* Required work
Read through the data, and wherever a line holds the word "computer", write that line out.

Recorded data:
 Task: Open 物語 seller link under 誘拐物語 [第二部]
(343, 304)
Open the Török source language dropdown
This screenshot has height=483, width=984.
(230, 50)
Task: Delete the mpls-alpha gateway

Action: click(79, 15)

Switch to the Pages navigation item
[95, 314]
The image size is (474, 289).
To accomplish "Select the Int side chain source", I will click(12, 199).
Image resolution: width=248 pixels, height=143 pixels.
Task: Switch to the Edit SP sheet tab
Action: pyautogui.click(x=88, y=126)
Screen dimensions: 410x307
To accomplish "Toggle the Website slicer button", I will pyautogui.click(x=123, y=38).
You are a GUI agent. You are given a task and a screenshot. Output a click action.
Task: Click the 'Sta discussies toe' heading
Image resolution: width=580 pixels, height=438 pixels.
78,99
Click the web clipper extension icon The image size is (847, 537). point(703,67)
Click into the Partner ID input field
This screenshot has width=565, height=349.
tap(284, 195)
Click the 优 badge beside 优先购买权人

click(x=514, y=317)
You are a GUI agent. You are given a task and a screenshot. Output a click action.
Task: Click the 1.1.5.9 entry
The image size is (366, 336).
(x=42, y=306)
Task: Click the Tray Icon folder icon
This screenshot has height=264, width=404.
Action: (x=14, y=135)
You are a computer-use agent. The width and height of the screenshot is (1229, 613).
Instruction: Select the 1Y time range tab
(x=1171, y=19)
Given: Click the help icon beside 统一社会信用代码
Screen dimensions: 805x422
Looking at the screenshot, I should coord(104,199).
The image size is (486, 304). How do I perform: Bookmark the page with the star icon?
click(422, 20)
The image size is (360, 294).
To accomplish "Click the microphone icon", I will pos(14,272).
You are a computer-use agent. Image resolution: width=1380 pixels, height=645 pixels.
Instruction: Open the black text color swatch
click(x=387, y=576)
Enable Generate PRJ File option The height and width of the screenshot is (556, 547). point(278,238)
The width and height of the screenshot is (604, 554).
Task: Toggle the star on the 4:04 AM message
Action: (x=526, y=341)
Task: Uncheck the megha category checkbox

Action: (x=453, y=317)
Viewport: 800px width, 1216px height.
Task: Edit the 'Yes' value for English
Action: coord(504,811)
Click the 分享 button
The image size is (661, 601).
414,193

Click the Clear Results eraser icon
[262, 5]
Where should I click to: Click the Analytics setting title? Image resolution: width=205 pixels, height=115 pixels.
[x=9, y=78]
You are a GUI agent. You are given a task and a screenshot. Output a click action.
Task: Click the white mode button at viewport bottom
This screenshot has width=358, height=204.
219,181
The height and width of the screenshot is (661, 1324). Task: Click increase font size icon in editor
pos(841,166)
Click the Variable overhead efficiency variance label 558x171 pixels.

* Your solution
You are a computer-use agent. The width and height of the screenshot is (1229, 613).
You are a computer-use agent. Image resolution: width=1380 pixels, height=645 pixels.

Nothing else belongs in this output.